Not that anyone should be surprised but, despite all their early talk about nobly pursuing justice for the injured, that blitz of plaintiffs’ lawyers who rushed to represent clients in the NFL’s concussion litigation have sacked common decency as they greedily look to clip one another and blindside former players and their families, according to ESPN staff writer Mark Fainaru-Wada.

In a story reported yesterday, Fainaru-Wada explained that the “$1 billion NFL concussion settlement — nearly six years in the making yet still to deliver a penny to former players and their families for brain injuries stemming from football — is revealing the underbelly of the legal system to former players and their families.”

One plaintiffs’ lawyer quoted early in the story said the “case has done nothing but show lawyers at their worst,” while another said it’s degenerated into a “feeding frenzy right now.”

Meanwhile, ESPN’s additional interviews with lawyers and wives of former players, along with a review of court records, texts and emails “reveal behind-the-scenes clashes that have ratcheted up concerns from families that the lawyers will be the ones mainly cashing in on player payouts.”

The story goes on to report that two dozen former players’ wives have asked the presiding judge to address concerns about legal fees “cutting heavily into money that was supposed to go [to] their families,” even though the lawyers are eligible to collect from a $112.5 million fund provided by the NFL to pay the lawyers who’ve worked on the case.
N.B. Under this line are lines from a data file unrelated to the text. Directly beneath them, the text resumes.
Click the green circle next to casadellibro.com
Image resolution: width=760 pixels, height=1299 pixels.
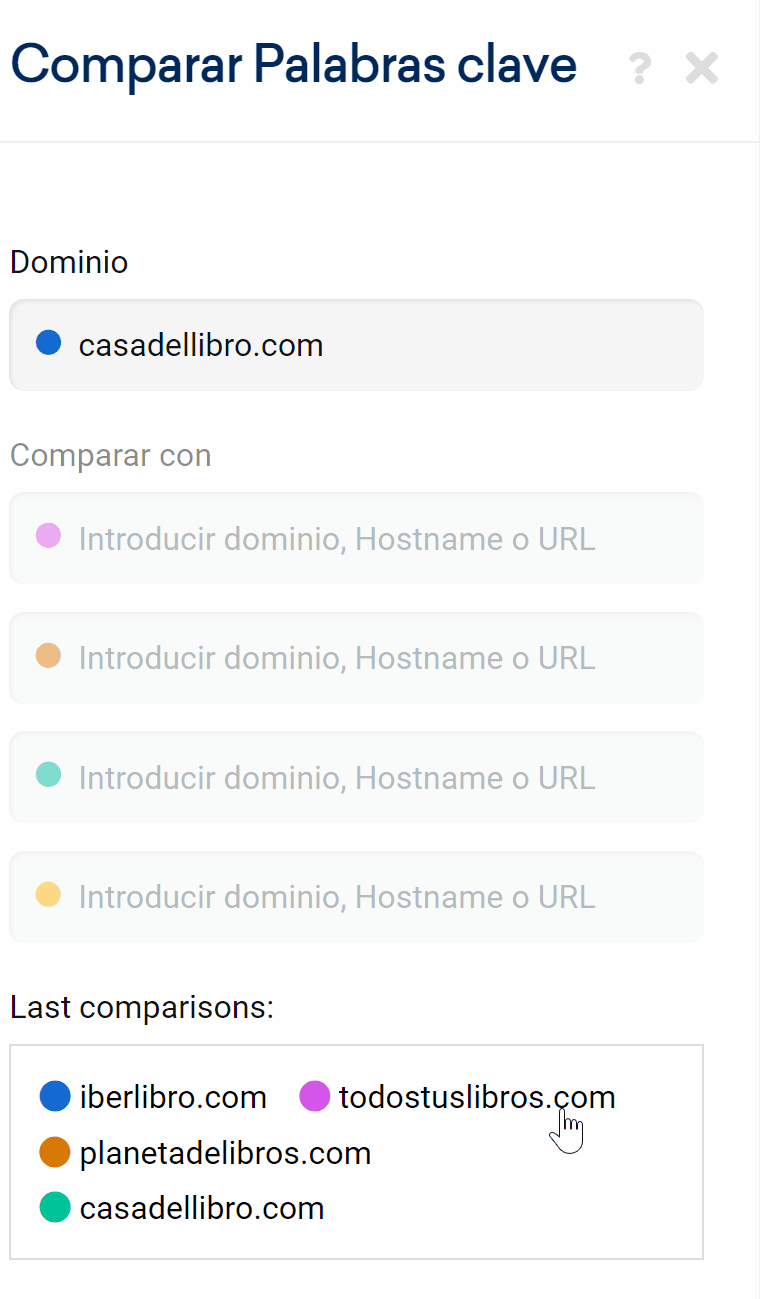click(54, 1207)
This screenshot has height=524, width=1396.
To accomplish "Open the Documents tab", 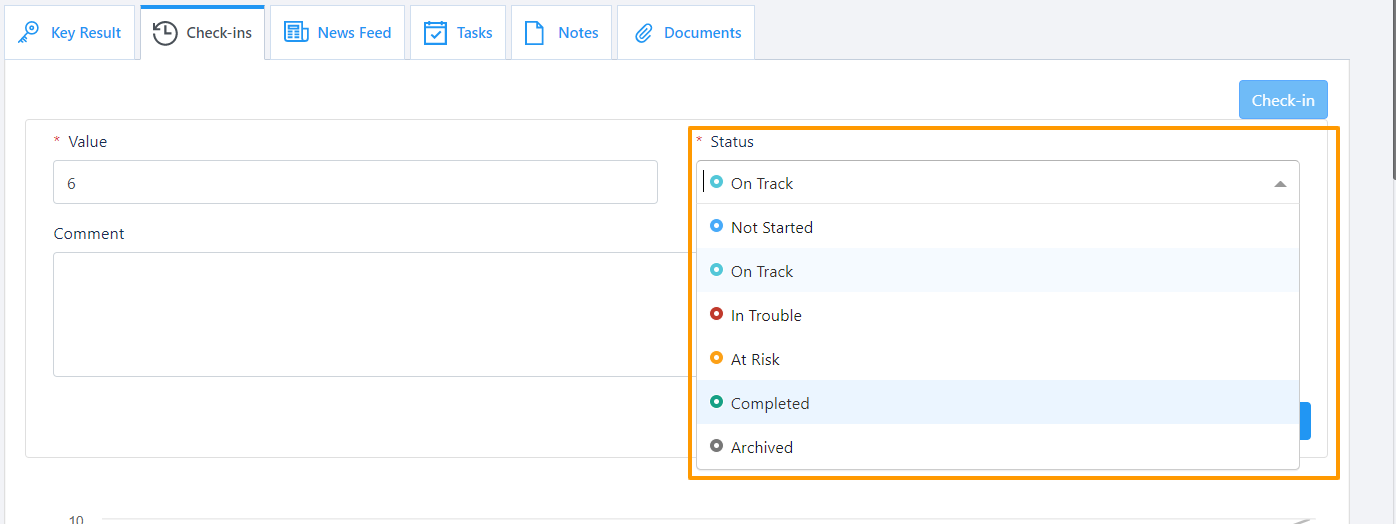I will (x=702, y=33).
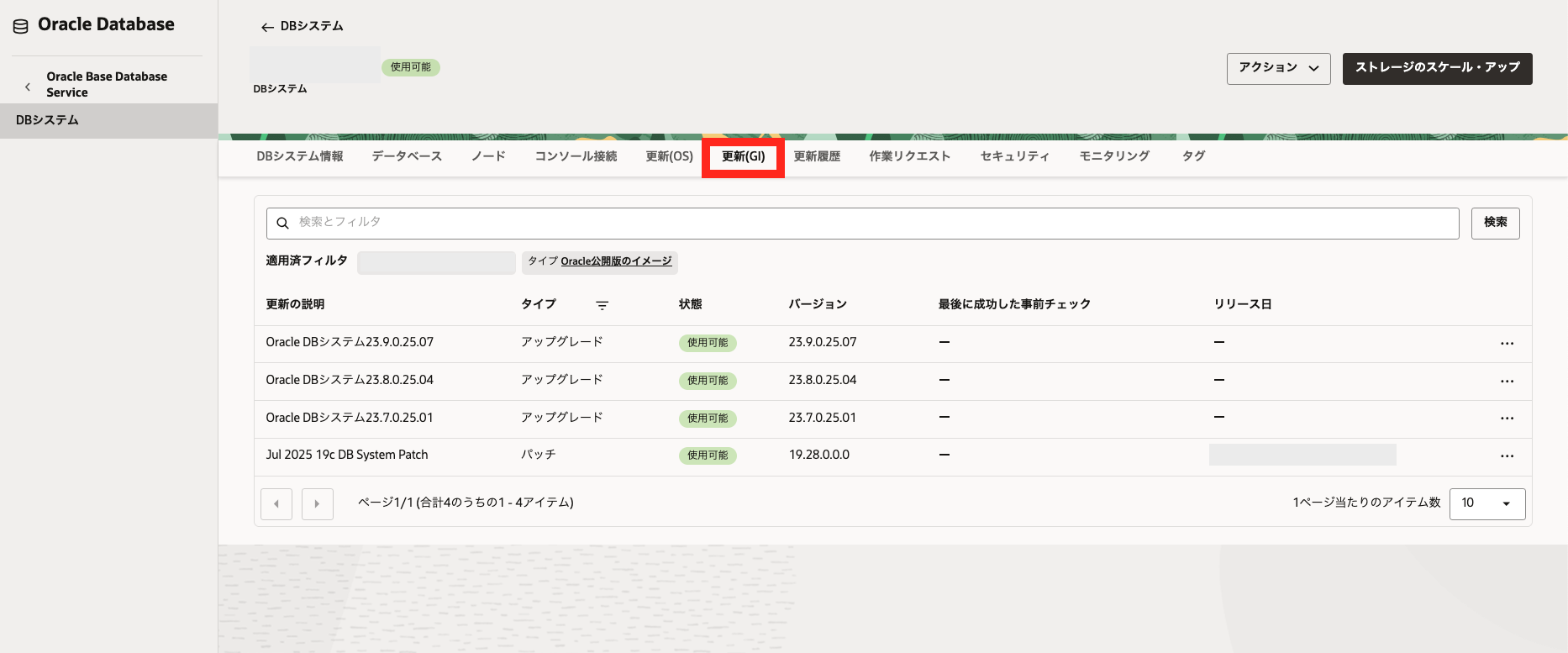
Task: Open the actions menu for Oracle DBシステム23.8.0.25.04
Action: pyautogui.click(x=1507, y=381)
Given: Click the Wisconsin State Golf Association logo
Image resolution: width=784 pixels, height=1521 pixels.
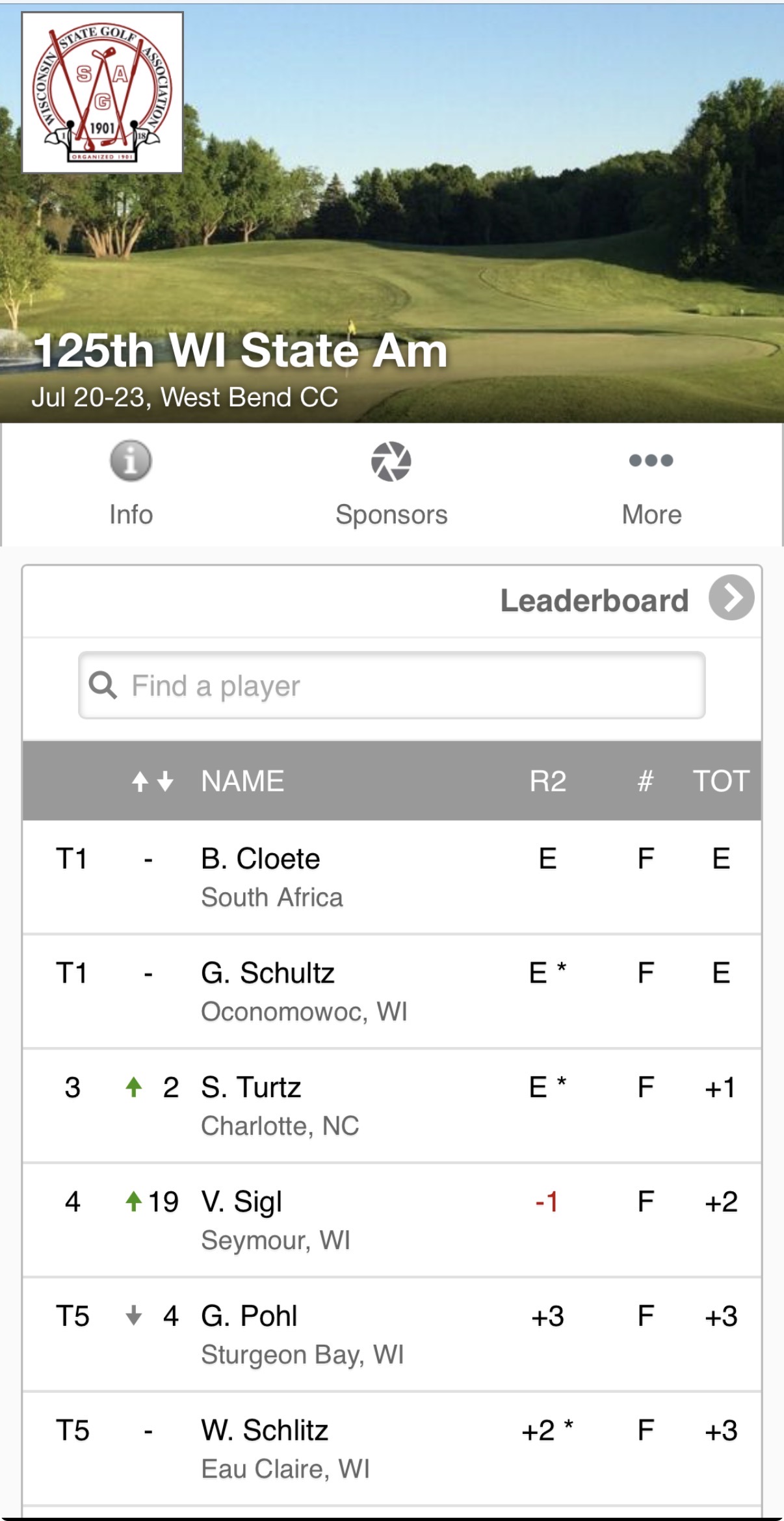Looking at the screenshot, I should (103, 92).
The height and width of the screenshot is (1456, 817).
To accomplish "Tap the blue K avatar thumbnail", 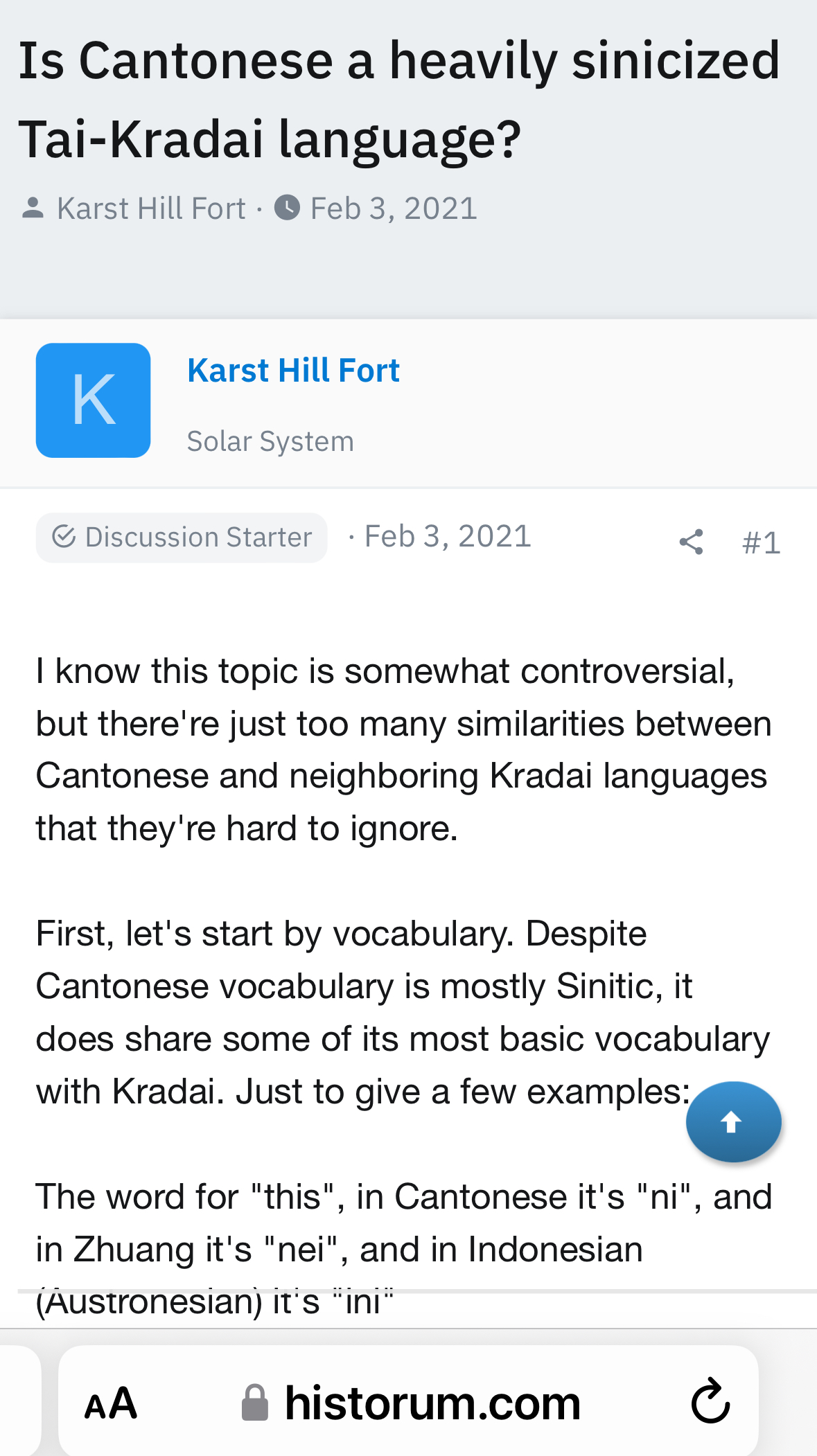I will (x=93, y=400).
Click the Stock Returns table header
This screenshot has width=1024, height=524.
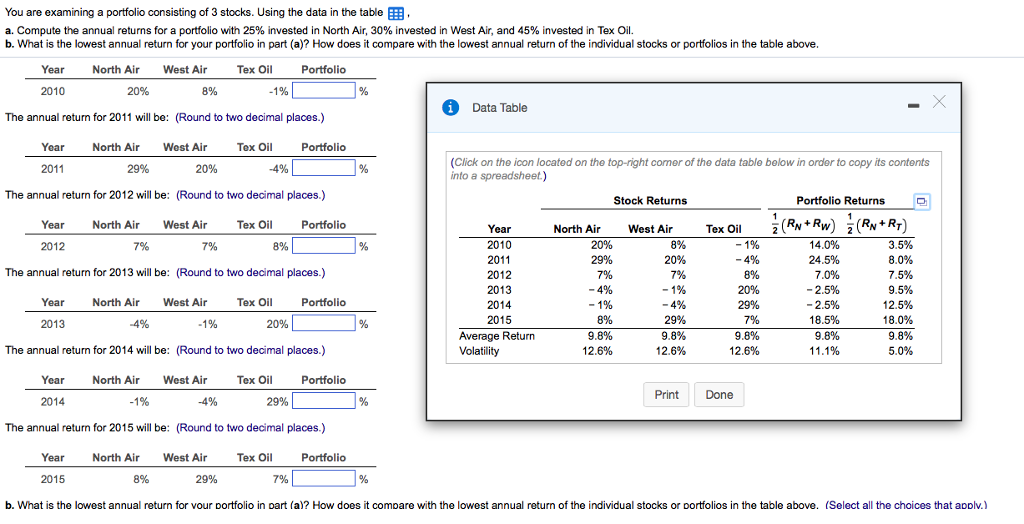click(650, 201)
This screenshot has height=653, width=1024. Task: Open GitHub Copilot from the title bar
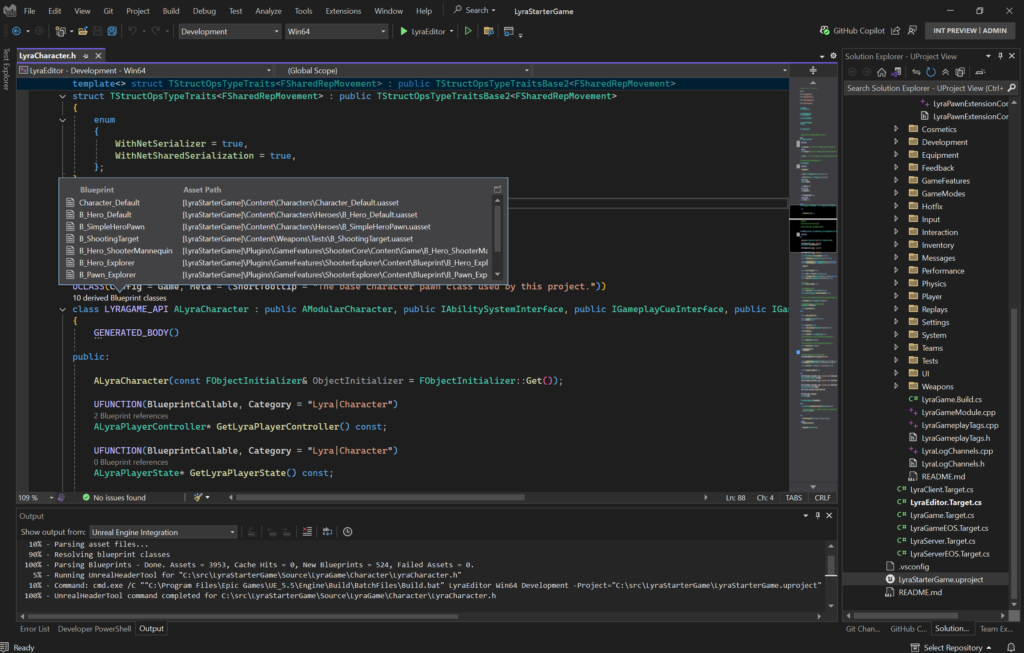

Apparently, many of these plaintiffs’ lawyers also have contingency fee agreements with their clients ranging from 15 to 40 percent of their clients’ respective settlement shares.  Talk about double dipping!

With money like that on the table, it’s no wonder that lawyers are poaching one another’s clients and slapping liens on properties owned by clients who’ve left them for other lawyers, all while a “virtual cottage industry of opportunist lawyers, doctors, predatory lenders and other professionals has cropped up.”

Before the clock runs out on this unholy mess and players and their families are sacked by parasitic personal injury lawyers, Judge Anita B. Brody of the U.S. District Court for the Eastern District of Pennsylvania should throw a flag and consider ejecting several offenders for unnecessary roughness and unsportsmanlike conduct.